Jerusalem Post, 31/3/11
President Bashar al-Assad’s speech to the Syrian parliament was noteworthy more for what the Syrian dictator did not say than for what he did.
Remarks by Assad aides to the media in the last days had raised expectations that Assad might try to defuse protests by offering a series of concessions. In particular, the possibility of a lifting of emergency laws in place in Syria since 1963 had been hinted at by senior adviser Bouthaina Shaaban.
No such commitments were forthcoming from the Syrian president. The address was an announcement by the regime of its determination to stand its ground. It reflected a belief on the part of Assad that to appear to waver at this moment might prove costly.
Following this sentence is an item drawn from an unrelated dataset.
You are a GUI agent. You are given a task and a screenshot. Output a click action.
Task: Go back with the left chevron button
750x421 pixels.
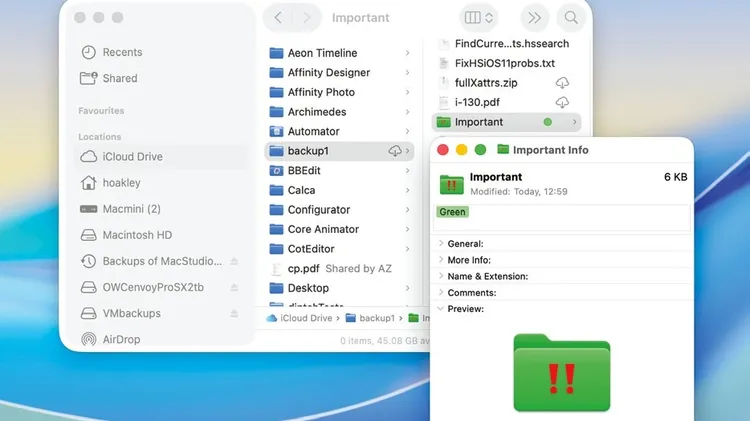(279, 18)
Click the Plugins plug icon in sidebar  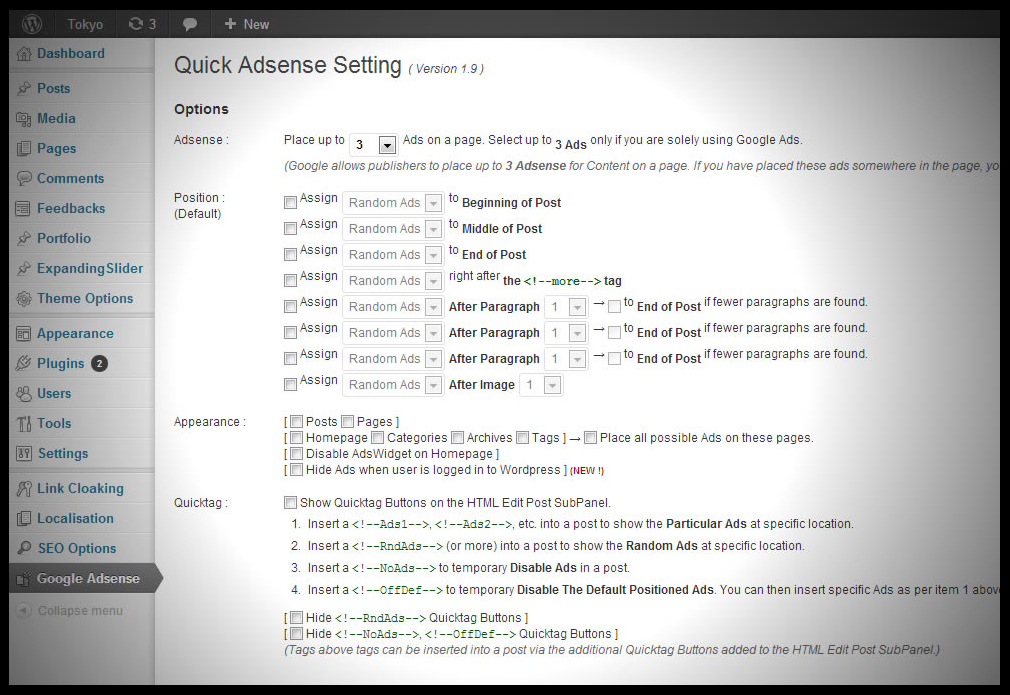click(24, 364)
He apparently believes that his regime is sufficiently strong to be able to wear down the protesters without seeking to compromise with their demands.
Instead of wavering, he chose to reiterate the core elements of his regime’s by-now-familiar take on current events in Syria and the wider region.
Since the outbreak of the unrest, the official information channels of the Syrian regime have maintained that an Israeli plot is responsible for the protests. Sana news agency has claimed to have identified mysterious “armed gangs” seeking to commit acts of violence against civilians. The Syrian media has also cited SMS messages coming from Israel that encourage Syrians to take part in the revolt.
Assad’s speech followed and developed this line.
“Plots are being hatched against our country,” he told the assembled parliament members. “Saboteurs are trying to undermine and divide Syria, and to push an Israeli agenda.”
Assad likened the current events to the situation in 2005. In that year, a popular uprising in Beirut and the presence of US forces in Baghdad forced Syria to end its 15-year occupation of Lebanon. The regime faced a Kurdish uprising in the same period.
“Similar to 2005,” the Syrian president told his parliament, “there is chaos in the country under the pretext of reform, especially among sects.”
The reference to sects is perhaps evidence of Assad’s sense of irony, since his own regime rests on the support of the minority Alawi sect, who comprise 12% of the population.
The protesters, meanwhile, hail overwhelmingly from Syria’s 75% Sunni Muslim majority.
But Assad’s irony is no laughing matter. This reference, and the remark about an attempt to “divide” Syria, signal that the regime is accusing the protesters of two of the cardinal sins in the professed Arab nationalist viewpoint of the Baathist regime in Syria.
It matters little whether Assad himself takes seriously his own rhetoric. The point is that this type of terminology has the sound of a regime preparing for a long and ruthless fight against an internal enemy which it is seeking to characterize in the most negative terms at its disposal.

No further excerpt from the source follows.